Helen Clark's glaring omission of 'closing the gaps' in her speech to Labour's annual conference is poll driven. Labour's polling shows the policy is very unpopular. Simon Chapple's research that showed competitive labour markets had closed the gaps in the 1990s rocked Labour. However, Michael Cullen did address the 'gaps', "We have fallen behind in terms of our relative standard of living and therefore also in terms of many key social indicators, such as quality of housing and life expectancy. We are towards the bottom end of the first world when we should be at the top. That is the real gap we have to close." Dr Cullen is correct to say it is the most important gap to close. What he didn't say is that his government has spectacularly increased this gap.
How To Be A Treaty Champion
While Labour watered down the health legislation Treaty clause, officials are still advancing the policy. Health Waikato is typical. All staff, from surgeons to cleaners, are being put through a Treaty programme. Staff are graded from level one to six. At level one staff must show an appreciation of the effects of colonisation on Maori i.e. the holocaust. A level six grade is a staff member who is "consistently proactive in supporting Treaty-based service and being an advocate for Maori initiatives". Level five is considered a "Treaty champion". It is unclear if pay rises will be given to those who 'pass'. Chief executive Jan White has called it the "most significant change ever faced by the organisation". When one thinks of the restructuring the Health sector has endured over the last decade it shows how comprehensive the Treaty health programme is. Health administrators who have spoken to the Letter say all of the extra $27 million health allocation will be devoured by administration. Health will be Labour's Waterloo.
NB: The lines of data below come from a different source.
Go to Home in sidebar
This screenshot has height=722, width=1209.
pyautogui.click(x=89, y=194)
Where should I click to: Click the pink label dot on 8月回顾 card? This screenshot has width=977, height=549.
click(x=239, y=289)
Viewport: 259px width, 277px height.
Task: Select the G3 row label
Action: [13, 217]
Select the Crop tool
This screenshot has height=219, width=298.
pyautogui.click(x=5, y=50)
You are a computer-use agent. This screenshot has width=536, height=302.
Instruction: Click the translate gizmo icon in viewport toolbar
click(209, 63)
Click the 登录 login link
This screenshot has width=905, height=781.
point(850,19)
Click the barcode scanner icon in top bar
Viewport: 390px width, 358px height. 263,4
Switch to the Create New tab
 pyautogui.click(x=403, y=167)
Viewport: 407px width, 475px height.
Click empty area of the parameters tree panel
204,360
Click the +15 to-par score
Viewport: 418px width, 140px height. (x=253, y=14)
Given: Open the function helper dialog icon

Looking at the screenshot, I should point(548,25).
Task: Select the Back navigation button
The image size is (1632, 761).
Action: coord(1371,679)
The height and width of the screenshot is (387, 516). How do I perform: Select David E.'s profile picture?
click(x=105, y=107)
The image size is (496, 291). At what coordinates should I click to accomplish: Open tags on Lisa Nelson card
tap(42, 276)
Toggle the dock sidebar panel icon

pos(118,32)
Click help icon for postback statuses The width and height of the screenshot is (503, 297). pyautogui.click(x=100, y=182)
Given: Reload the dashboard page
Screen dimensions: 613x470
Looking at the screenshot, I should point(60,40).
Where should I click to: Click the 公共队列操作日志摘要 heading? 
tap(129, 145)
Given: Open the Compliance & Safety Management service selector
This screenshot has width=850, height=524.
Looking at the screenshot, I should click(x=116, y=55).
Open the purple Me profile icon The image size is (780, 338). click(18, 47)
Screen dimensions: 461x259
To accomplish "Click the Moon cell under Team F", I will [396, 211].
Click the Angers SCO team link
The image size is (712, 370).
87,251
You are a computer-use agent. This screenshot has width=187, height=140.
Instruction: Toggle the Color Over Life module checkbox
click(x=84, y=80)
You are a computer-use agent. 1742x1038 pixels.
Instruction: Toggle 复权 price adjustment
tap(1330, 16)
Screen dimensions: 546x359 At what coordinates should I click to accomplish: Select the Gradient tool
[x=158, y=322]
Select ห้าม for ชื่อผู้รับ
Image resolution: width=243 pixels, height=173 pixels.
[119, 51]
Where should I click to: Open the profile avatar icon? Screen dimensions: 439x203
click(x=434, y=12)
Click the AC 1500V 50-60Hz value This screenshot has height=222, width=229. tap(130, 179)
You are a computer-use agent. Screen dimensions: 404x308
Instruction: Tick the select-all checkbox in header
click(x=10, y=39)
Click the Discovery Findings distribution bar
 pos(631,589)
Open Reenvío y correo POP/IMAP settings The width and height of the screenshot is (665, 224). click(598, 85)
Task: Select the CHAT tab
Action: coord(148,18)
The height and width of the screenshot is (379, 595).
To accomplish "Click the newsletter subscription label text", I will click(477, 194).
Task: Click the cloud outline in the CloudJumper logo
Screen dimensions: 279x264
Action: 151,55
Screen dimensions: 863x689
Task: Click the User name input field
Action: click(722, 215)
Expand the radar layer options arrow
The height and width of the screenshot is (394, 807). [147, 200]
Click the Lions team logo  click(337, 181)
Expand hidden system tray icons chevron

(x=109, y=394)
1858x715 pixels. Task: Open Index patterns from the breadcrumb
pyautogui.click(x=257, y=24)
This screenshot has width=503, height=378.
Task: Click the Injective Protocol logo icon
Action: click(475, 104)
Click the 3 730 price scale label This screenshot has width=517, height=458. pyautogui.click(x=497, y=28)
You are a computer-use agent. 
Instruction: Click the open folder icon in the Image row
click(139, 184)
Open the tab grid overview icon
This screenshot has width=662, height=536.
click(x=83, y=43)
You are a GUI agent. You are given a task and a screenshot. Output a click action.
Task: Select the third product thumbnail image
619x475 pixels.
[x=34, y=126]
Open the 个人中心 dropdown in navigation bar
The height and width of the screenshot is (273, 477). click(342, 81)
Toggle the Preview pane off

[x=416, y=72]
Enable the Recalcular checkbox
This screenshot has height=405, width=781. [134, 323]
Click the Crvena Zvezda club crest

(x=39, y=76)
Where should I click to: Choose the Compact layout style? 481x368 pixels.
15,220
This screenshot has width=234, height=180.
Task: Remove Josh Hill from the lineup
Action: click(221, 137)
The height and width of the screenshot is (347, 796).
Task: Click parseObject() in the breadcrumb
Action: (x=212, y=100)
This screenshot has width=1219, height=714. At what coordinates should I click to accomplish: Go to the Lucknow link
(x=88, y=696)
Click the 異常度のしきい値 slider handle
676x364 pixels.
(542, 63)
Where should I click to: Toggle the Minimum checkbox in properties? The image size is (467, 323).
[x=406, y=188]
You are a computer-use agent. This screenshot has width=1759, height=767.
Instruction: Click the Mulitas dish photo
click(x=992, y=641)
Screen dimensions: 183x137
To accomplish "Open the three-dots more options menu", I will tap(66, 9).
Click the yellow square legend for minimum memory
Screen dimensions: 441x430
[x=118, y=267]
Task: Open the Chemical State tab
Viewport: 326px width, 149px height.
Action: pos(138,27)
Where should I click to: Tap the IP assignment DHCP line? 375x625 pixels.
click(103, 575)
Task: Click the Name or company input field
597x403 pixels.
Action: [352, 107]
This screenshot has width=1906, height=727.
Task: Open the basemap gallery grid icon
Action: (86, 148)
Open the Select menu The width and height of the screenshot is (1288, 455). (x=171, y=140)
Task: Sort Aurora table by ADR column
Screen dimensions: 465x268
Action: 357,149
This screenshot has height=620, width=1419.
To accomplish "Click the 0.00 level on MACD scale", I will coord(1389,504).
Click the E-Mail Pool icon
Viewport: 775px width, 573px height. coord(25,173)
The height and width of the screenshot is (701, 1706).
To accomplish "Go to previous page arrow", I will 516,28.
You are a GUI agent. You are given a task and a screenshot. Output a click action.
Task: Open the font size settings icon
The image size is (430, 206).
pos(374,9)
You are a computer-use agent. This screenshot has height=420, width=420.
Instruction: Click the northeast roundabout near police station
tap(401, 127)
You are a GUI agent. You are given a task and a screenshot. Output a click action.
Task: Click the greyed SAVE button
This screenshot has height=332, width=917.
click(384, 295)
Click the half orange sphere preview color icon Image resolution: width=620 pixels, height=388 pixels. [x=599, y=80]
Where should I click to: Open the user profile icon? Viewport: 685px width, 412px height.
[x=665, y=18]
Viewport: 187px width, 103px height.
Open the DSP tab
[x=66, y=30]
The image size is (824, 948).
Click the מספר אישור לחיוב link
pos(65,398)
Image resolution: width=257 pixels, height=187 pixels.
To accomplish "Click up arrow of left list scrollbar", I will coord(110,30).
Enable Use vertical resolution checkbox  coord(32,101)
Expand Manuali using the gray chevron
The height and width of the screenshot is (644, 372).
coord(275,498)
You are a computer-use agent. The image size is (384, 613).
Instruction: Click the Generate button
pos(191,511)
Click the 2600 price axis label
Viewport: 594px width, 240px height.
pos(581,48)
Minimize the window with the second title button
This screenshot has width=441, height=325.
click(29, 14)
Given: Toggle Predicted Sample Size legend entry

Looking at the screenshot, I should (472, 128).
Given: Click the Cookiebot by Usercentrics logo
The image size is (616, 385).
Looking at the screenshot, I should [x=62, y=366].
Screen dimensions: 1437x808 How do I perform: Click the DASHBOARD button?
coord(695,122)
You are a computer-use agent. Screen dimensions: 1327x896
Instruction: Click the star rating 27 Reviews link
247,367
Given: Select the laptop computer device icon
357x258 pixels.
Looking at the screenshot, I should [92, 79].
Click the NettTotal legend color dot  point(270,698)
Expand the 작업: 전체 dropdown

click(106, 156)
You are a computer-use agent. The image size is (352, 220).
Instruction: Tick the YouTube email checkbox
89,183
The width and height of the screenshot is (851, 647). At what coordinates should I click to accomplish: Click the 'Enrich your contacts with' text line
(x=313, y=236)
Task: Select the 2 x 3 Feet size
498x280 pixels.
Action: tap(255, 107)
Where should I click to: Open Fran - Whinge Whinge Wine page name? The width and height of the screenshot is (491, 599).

A 'Favourable' Economic Review.
The only extraordinary feature of the leaked National Party economic document was that National, Labour and media commentators all thought it was favourable. The document predicts 4 per cent inflation, that the Reserve Bank will increase interest rates, growth this year of 1.8 per cent rising to just 3 per cent in 2002. Anarchy would produce a similar situation in the current booming world economy. When the growth forecasts are compared with Tajikistan (5 per cent), Bangladesh (5.5 per cent) and the Maldives (7 per cent), one would hate to think what Bill and National regard as unfavourable economic data. ACT is the only party putting the case for accelerated economic growth.
What's The Big Secret?
The Letter has received an extraordinary complaint from a regular Letter reader. It appears Minister of Agriculture, Jim Sutton, is making businessmen sign confidentiality agreements after meetings with him. ACT is so incredulous that Owen Jennings has written to the Minister asking if it is true and if so why? It is the Letter's belief that a Minister's use of confidentiality agreements in these circumstances is not legally enforceable and is in fact contrary to the Official Information Act. What's the big secret?
The ENZA Monopoly
In opposition Jim Sutton opposed attempts by ACT and National to introduce competition into the market. ENZA granted a token number of export licences last year. Those lucky enough to get a licence claim they only get licences if ENZA believes there is no profit to be made. ENZA is currently suing one of the licensees for selling fruit contrary to the conditions of the licence - a point that is hotly contested. The private licensees claim to have delivered a better price to their growers. Rumour has it that Mr Sutton now wants to give orchardists a chance to vote for deregulation but is scared of court action. Companies who bought into the statutory monopoly may seek compensation for the premium price they paid for state protection.
Rodney Hide Won It
Jan and Murray Willis, the Auckland couple who won a 14 year tax dispute with the IRD are lucky ACT MP Rodney Hide went into bat for them. The dispute cost them their business, home and hundreds of thousands of dollars, before they finally received an apology and acknowledgement from the IRD that they never had owed them any money. National and Labour MPs in the past consistently refused to take on the IRD. Rodney backed the Willis', took on their case and achieved justice.
ACT Wins Again
ACT MP Stephen Franks has had another private members bill drawn for the members ballot - the second in as many ballots. The Bill will remove secrecy from the Family Court. In West Australia they found (as is the case here) that during custody battles couples use the secrecy of the Family Court to make wild accusations of child abuse etc. Reporting and open Court access results in dramatically fewer spurious allegations as family and friends will know they are false. The Bill was a Muriel Newman idea, unearthed during research on the Shared Parenting Bill. Muriel will take responsibility for the Bill's progression through the House. This Wednesday ACT will have four Members Bills in a row on the order paper. This has never happened before and accurately reflects the hard work of ACT's parliamentary team.
Serbia has offered the United Nations 30,000 troops to help restore democracy to the United States.